After you leave Bryce, take highway 12 to highway 24 to Capitol Reef as @Badback mentioned. The drive between Escalante and Boulder is amazing!


----------



## JWardell

Michael Russo said:


> Would that be on the way or is it a detour up from Zion? Thx for the tip!!


Escalante area is North, in the opposite direction from Bryce to Zion. We did the opposite drive as you in December; Zion to Bryce and then down to Page. It's why we also missed the Escalante area. We needed much more time!

If you are driving in this area at night BE VERY AWARE OF DEER. Heading back from Bryce to Zion at night was one of the scariest drives I've ever taken. Deer all over the roads for miles. And if you keep passing dozens of hopper trucks, those are full of our infamous US "clean" coal, heading down the road to Page to constantly fill the largest single CO2 producer Navaho Power Plant in Page.


----------



## Michael Russo

KennethK said:


> It is just further on down highway 12 from Bryce ( east). If you have the time to go there.





Badback said:


> If you have time, go see Capitol Reef, it is magnificent.

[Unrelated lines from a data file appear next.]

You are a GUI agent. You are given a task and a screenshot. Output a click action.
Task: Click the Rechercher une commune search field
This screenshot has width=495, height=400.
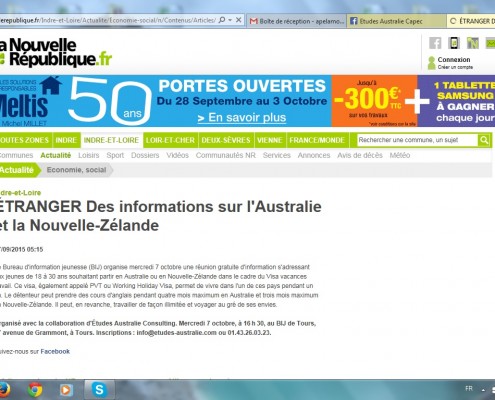pos(418,140)
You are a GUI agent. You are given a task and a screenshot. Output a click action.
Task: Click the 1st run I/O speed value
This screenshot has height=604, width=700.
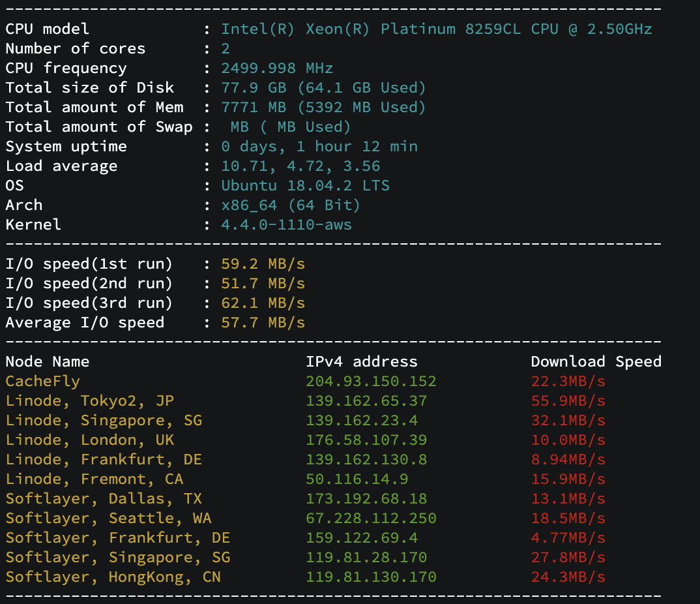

Thanks, guys, I'll check the map and the extra miles...
This is already a VERY long trip, mile wise (3400 to-date from Michigan on 7/11!) and we still need to drive to Fresno tomorrow, roam around the Bay Area then drive back to Atlanta...


----------



## ModFather

I am reflecting on how this guy and his family are traveling through some of the most beautiful country in the world, yet tonight he is going to be frantic looking for a questionable WIFI connection to access information about one of the most important revelations of this young century. I would never pass up an opportunity to travel through this country, but tonight I will be glued to my laptop and Nikola Tesla himself couldn't drag me away! I do know that he will be in Fremont early next week, where he will prowl the parking lot and undoubtedly find a few Model 3s to photograph, touch, and admire - so it is not all bad!

Drive safe and enjoy @Michael Russo and family, rest assured we will discuss the reveal to death here on our end!


----------



## Michael Russo

Don't mean to change the subject of the evening, yet gotta wish you all good night and sweet Model 3 dreams... 
Got to drive 550 miles to Fresno today after finding my 









@ Bryce Canyon today... 




























True Hoodoo power!!


----------



## JWardell

Bryce is so amazing...did you have the time to hike down into the canyon?


----------



## MelindaV

are you headed east on I-70 (or did I read that wrong and you are going TO Fresno?)? if so, an awesome drive (ok - maybe it would be a bit scary in a motorhome) is thru Colorado National Monument, just west of Grand Junction, Colorado. 
I happened upon it when I had a few hours to kill before going to the airport during a work trip a number of years ago and am still in awe of it.

the road is 22 miles of hairpins that looks mostly like this (much of it along cliff faces):









and the views like this:


----------



## Michael Russo

JWardell said:


> Bryce is so amazing...did you have the time to hike down into the canyon?


No, unfortunately, only went up and down from Zion in one day, there was a thunderstorm at first with downpouring rain which kept us in the Visitor Center for almost 30' plus one of our daughter has weak ankles...
Most of our walking was in Zion the day be4.

Beautiful pic by the way, J, thanks!


----------



## Michael Russo

MelindaV said:


> are you headed east on I-70 (or did I read that wrong and you are going TO Fresno?)? if so, an awesome drive (ok - maybe it would be a bit scary in a motorhome) is thru Colorado National Monument, just west of Grand Junction, Colorado
> 
> and the views like this:


Melinda, thanks, gorgeous indeed!!
We'll have to add that to our bucket list 'cause we did the 550 miles _West_ to Fresno today...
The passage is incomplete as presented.